Landlord Insurance for Empty Property
What constitutes an unoccupied property can have a broad interpretation, in addition to meaning the time in which you are looking for a new tenant or waiting for the them to move in it could also mean time that no one is living there while refurbishment or repairs are being carried out.
A standard landlord building’s cover policy may have a limit on how many days the property can be left empty before they are to restrict your coverage, this is because some incidents are more likely to occur in a property that has been left unoccupied such as pipes freezing as a result of the property being much colder than it would be if occupied, when looking for landlord building cover you may want to see how many days the property can be unoccupied and also if it can be extended as an optional extra.
A furnished property that has been unoccupied for a period of time could potentially pose a particular target for thieves or vandals as a result, your landlord contents insurance may be limited while the property is occupied, you may therefore want to look into getting additional unoccupied property contents insurance.
Landlord insurance providers who specialise in this area will be fully aware of the potential risks that are associated with an empty property.

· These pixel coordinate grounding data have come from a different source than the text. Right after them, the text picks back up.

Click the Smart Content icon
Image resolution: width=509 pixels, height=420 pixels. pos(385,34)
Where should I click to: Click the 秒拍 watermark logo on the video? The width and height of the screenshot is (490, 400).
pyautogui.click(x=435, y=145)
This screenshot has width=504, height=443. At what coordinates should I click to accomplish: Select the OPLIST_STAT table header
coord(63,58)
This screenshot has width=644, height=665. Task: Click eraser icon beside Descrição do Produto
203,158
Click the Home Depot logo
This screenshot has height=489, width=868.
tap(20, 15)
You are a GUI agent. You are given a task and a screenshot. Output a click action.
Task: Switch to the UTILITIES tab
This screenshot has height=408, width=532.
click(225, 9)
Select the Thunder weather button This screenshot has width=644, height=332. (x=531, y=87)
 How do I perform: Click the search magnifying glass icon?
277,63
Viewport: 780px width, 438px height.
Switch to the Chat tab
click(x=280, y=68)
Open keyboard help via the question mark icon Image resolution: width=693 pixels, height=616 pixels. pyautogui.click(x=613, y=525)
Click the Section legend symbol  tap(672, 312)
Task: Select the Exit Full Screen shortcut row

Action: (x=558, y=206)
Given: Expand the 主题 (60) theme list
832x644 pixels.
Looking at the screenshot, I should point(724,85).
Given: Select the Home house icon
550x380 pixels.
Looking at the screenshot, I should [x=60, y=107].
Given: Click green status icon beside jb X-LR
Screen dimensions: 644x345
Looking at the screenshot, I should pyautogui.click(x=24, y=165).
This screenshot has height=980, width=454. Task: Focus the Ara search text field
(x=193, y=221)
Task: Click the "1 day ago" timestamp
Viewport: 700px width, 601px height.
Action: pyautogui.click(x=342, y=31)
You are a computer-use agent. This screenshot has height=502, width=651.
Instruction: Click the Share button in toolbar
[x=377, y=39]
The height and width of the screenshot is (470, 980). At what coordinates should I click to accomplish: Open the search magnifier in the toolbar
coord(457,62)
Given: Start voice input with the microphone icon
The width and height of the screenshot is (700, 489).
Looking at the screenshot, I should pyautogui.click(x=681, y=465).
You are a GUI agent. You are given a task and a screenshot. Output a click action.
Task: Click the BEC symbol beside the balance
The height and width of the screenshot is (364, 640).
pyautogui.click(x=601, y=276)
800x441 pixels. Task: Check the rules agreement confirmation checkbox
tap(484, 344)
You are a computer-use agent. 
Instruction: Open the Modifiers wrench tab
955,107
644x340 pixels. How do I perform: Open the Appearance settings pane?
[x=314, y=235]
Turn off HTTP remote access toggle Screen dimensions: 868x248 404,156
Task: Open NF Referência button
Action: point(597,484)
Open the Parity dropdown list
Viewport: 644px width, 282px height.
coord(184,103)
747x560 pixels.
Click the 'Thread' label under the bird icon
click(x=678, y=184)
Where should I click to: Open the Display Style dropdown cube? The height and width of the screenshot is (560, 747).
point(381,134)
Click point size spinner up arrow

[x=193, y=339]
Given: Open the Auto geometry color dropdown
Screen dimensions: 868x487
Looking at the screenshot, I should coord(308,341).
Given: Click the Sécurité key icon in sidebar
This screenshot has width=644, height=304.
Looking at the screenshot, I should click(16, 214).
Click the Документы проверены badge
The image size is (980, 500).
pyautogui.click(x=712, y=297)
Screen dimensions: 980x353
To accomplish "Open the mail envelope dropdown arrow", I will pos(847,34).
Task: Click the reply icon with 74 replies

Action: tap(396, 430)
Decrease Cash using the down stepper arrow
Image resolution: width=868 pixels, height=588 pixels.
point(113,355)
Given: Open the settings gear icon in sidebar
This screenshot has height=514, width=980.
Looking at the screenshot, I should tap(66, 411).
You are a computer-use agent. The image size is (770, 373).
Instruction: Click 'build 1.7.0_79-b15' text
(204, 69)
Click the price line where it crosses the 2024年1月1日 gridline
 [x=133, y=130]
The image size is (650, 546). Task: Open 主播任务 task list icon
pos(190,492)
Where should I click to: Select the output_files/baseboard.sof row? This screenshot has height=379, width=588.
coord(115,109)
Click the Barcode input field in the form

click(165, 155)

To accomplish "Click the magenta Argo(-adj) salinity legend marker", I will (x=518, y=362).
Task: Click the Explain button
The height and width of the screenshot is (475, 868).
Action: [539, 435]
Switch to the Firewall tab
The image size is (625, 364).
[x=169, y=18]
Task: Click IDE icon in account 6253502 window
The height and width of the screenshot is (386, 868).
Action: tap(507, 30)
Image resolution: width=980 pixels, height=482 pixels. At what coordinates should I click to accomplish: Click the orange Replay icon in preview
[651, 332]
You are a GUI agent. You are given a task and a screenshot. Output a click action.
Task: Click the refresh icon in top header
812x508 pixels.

In order to ensure that your insurance will remain valid, insurers might have certain requirements that several measures are taken by property owners to minimise the risk of damage. They could for example request owners to carry out minor repairs to prevent the property from sliding into disrepair. Or require the owners to remove common signs that the property is unoccupied, such as built up junk mail etc, to minimise the risk of burglaries or other criminal activities.